Remember, not all attributes are required, but optional. For example, the acquisition date for the Plant entity and its description is probably required by the business to help identify the item and when it was acquired. However, pot size is optional as not all plants may come in a pot.

Fortunately, you should have enough information gathered from the needs analysis meeting with your client to determine which attributes are required (as well as to which attributes belong with which entity), and which attributes are optional. Or at least the client will later decide which is more important.

NOTE: The more attributes you assign to an entity, the more accurate and detailed the results will be from the new system. However, it will mean more time and money spent in collecting and maintaining this information. The client therefore has to weigh up the importance of certain attributes for him/herself.
Define the primary key(s) for each entity.
This is a useful step for people developing a database system for their clients. Defining the primary key means looking at the attributes of each entity and identifying the one attribute which has unique values and so is capable of uniquely defining an occurrence of the entity.

If there isn't an attribute to uniquely define the occurrence of the entity, create a new attribute for that purpose. Call this attribute the "ID Number" where unique values will be held.
Establish the relationships between entities.
A relationship is an association between two entities which is important to the system. To define a relationship, we draw a line connecting the two related entities and then give this line a name to help confirm the validity of the relationship. Finally, the type of line we draw will reveal the significance (or degree) of the relationship between the two entities (i.e. "many-to-many", "many-to-one", "one-to-one" or "one-to-many" relationship)..

Not all entities will be related to every other entity. Some entities will have a natural link with other entities, while other types will be best left as its own separate sub-system.

For example, a plant in a nursery needs water. Clearly we have a relationship defined here. Now the plant may be given water at different times of the day or month, but each watering at the base of the plant must be for one and only one specific plant. Therefore, we create a "many-to-one" relationship.

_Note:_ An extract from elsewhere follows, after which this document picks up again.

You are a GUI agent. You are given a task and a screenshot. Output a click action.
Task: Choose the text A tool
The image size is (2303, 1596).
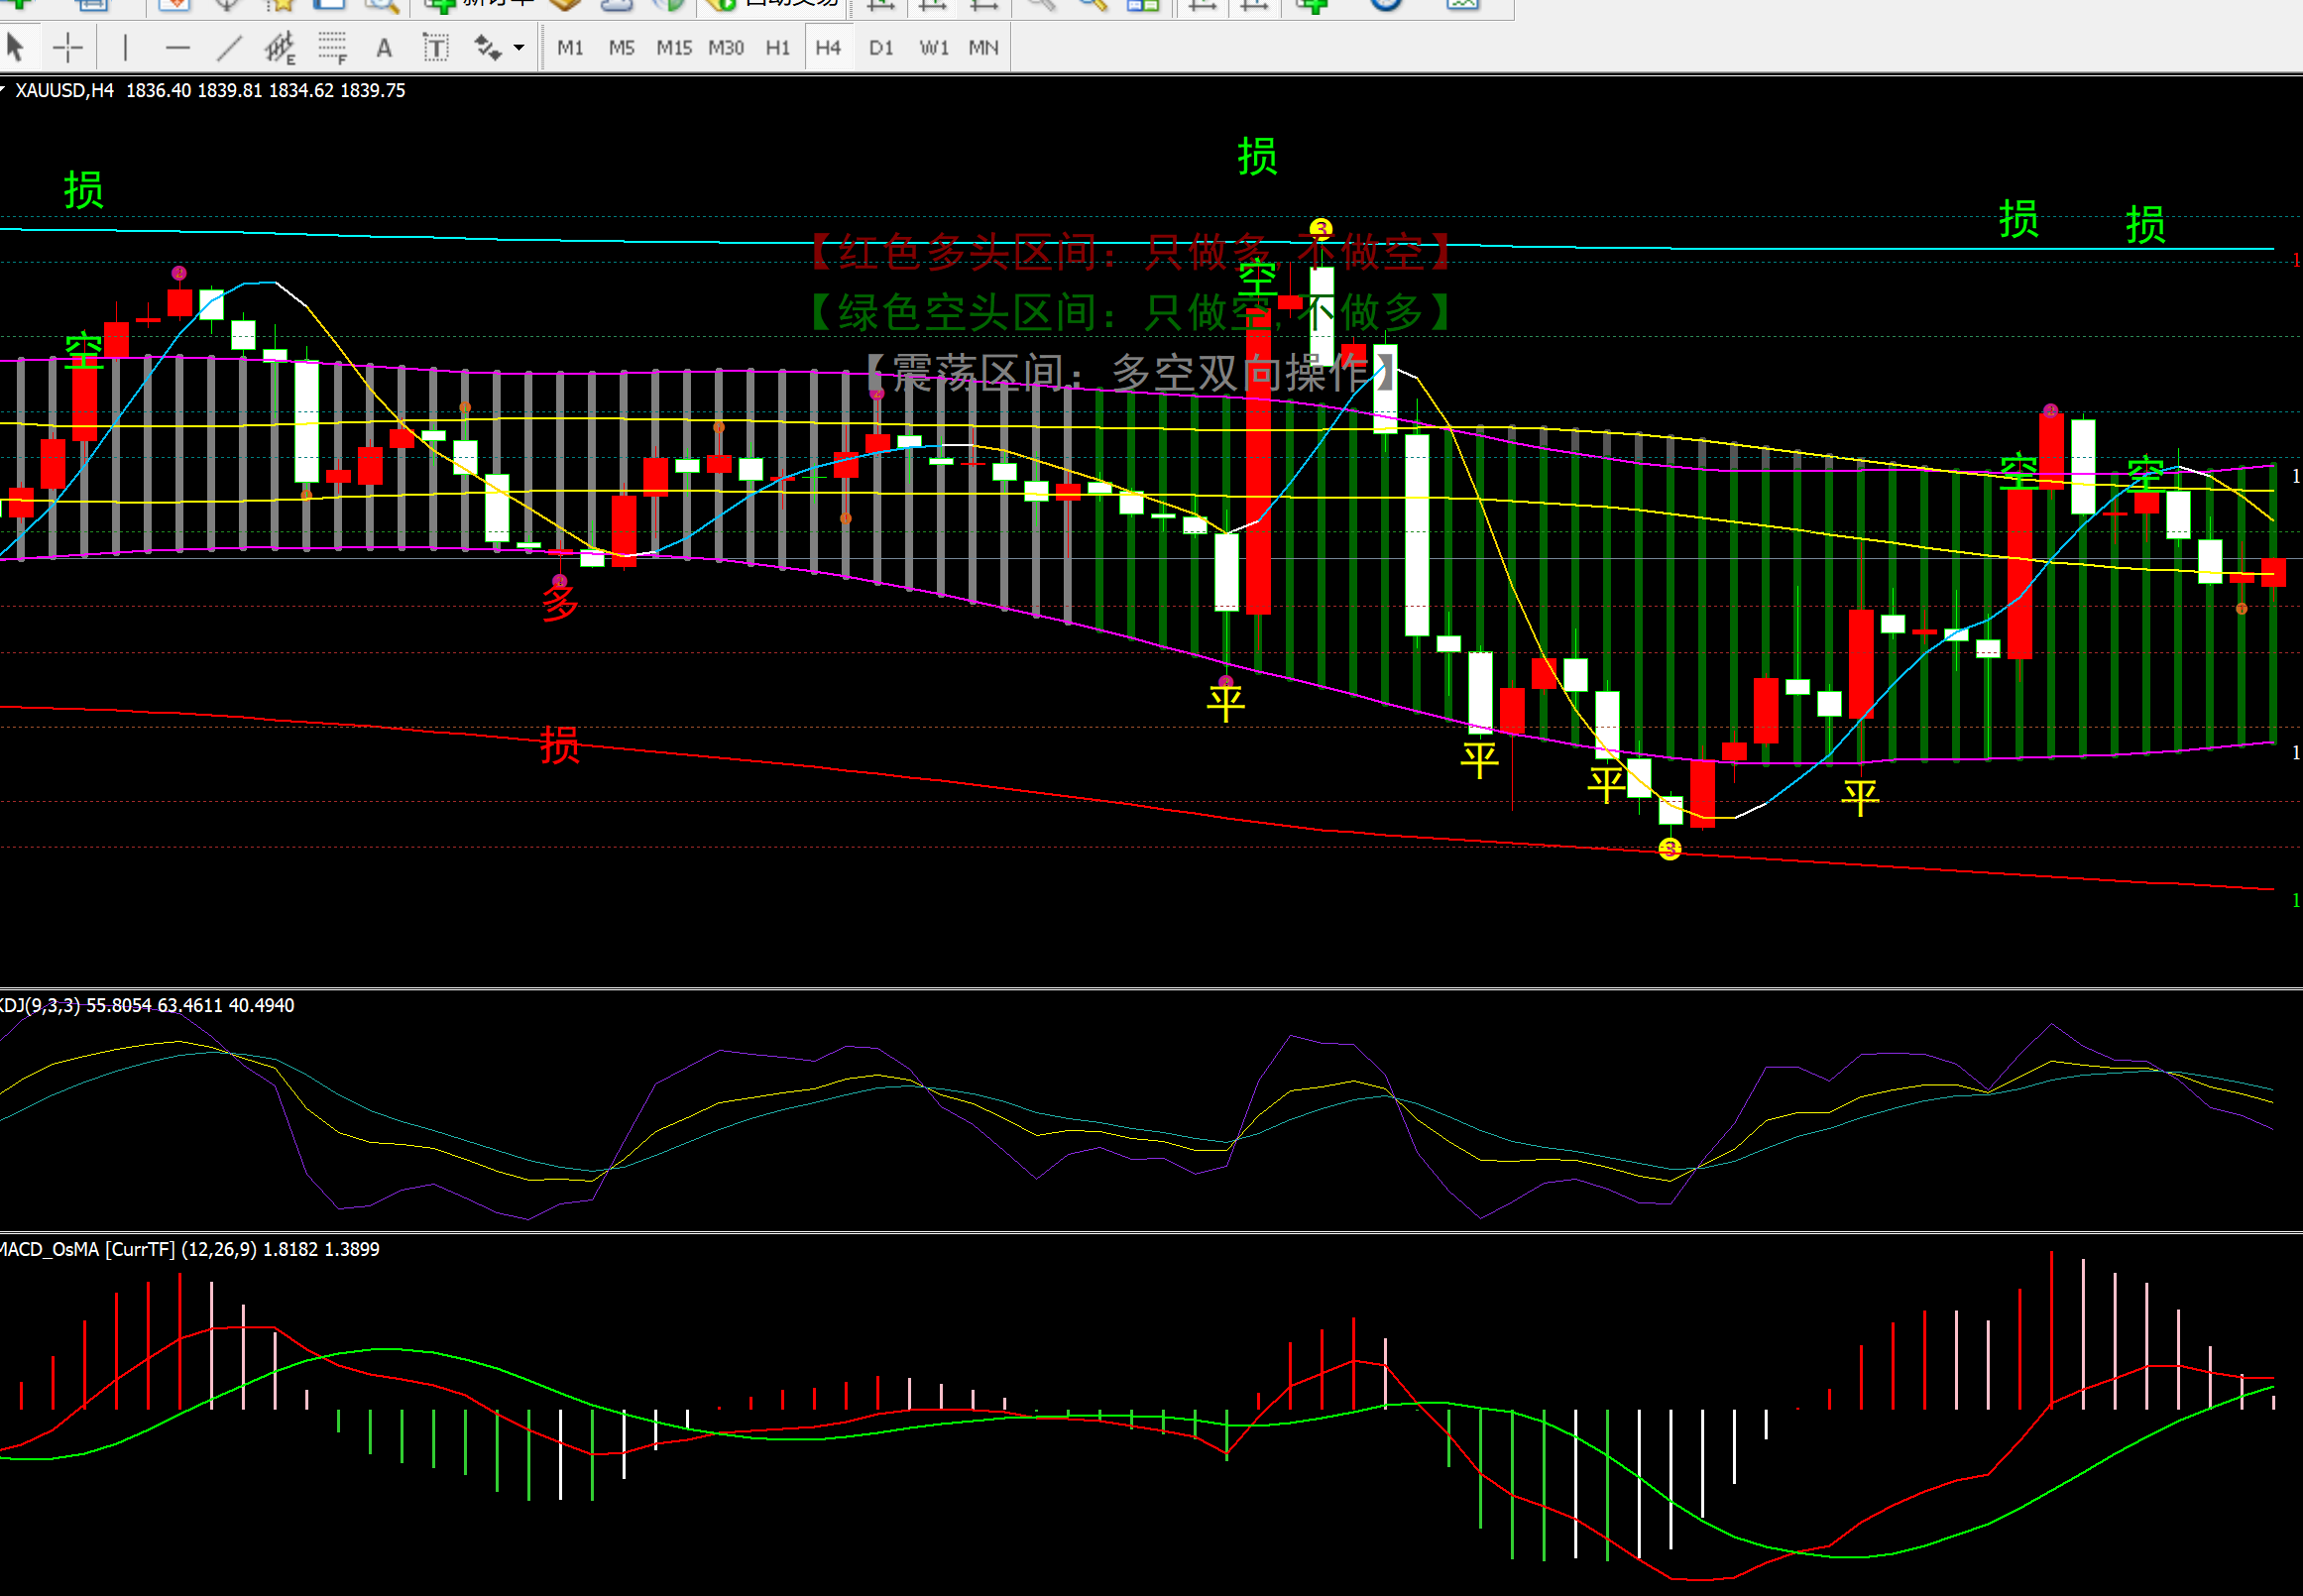point(384,47)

Once you have two or more entities and their attributes defined, it is usually fairly easy to see the relationships between the entities. But to be absolutely certain about the relationships, always talk to your client as he/she is the expert in their field of the business.
Draw an entity relationship diagram (ERD).
The final part of the process is to draw the system using ERD, which by now you should already have done after completing step 9. Perhaps you may need to redraw it better to make it clear how the system will work in the real world.

Sometimes redrawing the diagram is a good idea because you need to make it very clear what the final ERD should look like. Because all design decisions made by the developer will be based on this ERD, if there are any mistakes in the diagram or the relationships are not clearly defined and shown in the ERD, the system will fail to achieve the client's requirements.

What now?

Now that you have an accurate model of the system required by your client, the time has come to make it work.

As a database developer on Microsoft Access, for instance, this means creating tables to represent the entities and the field names for each of the attributes in each entity. Then you define the relationships in Microsoft Access just as you have designed them in your ERD model.

That is all there is to it!

Conclusion

The purpose of data modelling is simply to get it clear in your mind and in the mind of your client exactly what has to be done and how to fulfil those needs through a diagram known as an ERD.

Data modelling may seem like an unnecessary time waster for the experienced developer, but it is actually the most important step in the life of any developer, whether it be a Systems Librarian, a computer programmer, or a manager. It should be the best time for both you, as the developer, and the client to explore new ideas and fully understand the exact purpose of the system so that it will do precisely what it is intended in the real world and nothing less or more.